Data on locating visible targets:
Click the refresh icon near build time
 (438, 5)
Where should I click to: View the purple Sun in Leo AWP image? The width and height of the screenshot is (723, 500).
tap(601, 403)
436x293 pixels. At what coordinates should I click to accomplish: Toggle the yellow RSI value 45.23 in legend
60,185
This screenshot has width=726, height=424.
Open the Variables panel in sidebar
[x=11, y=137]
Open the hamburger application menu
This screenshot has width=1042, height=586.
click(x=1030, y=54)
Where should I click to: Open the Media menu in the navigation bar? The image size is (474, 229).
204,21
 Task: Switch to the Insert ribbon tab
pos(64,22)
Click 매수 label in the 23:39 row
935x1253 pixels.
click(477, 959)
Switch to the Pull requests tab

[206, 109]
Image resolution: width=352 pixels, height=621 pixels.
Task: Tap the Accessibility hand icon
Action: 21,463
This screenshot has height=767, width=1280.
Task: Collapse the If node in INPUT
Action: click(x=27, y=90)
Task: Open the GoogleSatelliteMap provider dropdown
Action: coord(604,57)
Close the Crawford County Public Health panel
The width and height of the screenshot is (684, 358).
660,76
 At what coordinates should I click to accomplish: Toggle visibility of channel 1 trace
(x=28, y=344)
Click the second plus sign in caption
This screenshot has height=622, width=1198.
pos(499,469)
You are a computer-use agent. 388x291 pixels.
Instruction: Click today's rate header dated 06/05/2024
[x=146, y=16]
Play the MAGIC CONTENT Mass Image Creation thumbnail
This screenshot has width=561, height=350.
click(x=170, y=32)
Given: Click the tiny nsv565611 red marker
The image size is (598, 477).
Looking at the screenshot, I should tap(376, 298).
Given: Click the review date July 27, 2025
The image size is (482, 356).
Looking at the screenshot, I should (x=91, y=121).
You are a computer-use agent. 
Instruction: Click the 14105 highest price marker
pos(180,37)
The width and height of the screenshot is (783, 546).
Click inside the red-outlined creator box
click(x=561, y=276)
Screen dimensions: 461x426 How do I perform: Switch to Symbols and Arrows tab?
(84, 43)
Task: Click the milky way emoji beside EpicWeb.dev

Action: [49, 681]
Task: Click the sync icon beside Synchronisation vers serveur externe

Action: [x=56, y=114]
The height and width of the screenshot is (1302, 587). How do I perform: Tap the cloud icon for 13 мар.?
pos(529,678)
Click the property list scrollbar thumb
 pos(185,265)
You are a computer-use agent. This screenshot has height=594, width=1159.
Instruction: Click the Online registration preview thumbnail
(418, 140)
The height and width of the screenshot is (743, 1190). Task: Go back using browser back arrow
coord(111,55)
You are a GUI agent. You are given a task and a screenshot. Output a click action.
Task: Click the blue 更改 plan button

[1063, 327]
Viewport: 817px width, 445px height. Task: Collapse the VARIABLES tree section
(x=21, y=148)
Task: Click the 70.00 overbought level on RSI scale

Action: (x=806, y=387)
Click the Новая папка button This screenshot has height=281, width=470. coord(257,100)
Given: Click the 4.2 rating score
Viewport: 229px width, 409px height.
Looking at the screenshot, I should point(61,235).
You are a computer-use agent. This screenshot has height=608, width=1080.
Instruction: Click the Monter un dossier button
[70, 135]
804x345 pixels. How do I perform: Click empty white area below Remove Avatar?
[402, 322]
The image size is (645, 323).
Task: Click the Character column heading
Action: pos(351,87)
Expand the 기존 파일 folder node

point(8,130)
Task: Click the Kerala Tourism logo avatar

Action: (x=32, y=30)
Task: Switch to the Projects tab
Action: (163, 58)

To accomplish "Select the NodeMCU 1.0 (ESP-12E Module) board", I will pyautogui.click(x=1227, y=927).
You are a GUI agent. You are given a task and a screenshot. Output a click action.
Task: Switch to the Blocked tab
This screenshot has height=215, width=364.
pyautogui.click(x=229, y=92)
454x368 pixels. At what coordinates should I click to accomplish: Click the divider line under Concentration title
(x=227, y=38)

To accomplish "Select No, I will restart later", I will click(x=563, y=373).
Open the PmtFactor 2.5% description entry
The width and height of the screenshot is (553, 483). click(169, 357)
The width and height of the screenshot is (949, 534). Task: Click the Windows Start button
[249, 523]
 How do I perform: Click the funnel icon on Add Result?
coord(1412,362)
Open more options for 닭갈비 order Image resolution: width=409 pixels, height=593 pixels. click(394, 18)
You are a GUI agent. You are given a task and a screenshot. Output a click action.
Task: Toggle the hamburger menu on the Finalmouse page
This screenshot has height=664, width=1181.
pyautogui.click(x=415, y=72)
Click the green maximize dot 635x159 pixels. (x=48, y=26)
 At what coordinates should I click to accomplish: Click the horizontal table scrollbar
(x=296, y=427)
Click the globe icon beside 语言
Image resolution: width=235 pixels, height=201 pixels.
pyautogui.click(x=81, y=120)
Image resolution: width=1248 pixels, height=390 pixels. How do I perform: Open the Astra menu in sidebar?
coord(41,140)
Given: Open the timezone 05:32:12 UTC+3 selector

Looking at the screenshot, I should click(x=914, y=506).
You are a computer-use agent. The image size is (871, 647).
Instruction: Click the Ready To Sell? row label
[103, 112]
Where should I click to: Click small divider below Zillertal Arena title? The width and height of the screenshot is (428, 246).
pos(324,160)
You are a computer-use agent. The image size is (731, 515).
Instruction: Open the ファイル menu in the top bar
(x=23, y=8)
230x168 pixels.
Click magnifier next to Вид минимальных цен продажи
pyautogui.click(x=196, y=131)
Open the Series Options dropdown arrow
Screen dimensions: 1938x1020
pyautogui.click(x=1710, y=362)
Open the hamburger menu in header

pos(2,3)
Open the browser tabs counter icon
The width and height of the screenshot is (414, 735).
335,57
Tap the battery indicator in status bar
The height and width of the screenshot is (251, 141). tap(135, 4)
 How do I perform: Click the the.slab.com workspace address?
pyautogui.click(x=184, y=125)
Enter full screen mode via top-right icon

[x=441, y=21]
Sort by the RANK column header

Task details: Which lines in the entries above contain the string "panel", with case counting? Copy out each of those lines in full.

Finished answer:
Open the Variables panel in sidebar
Close the Crawford County Public Health panel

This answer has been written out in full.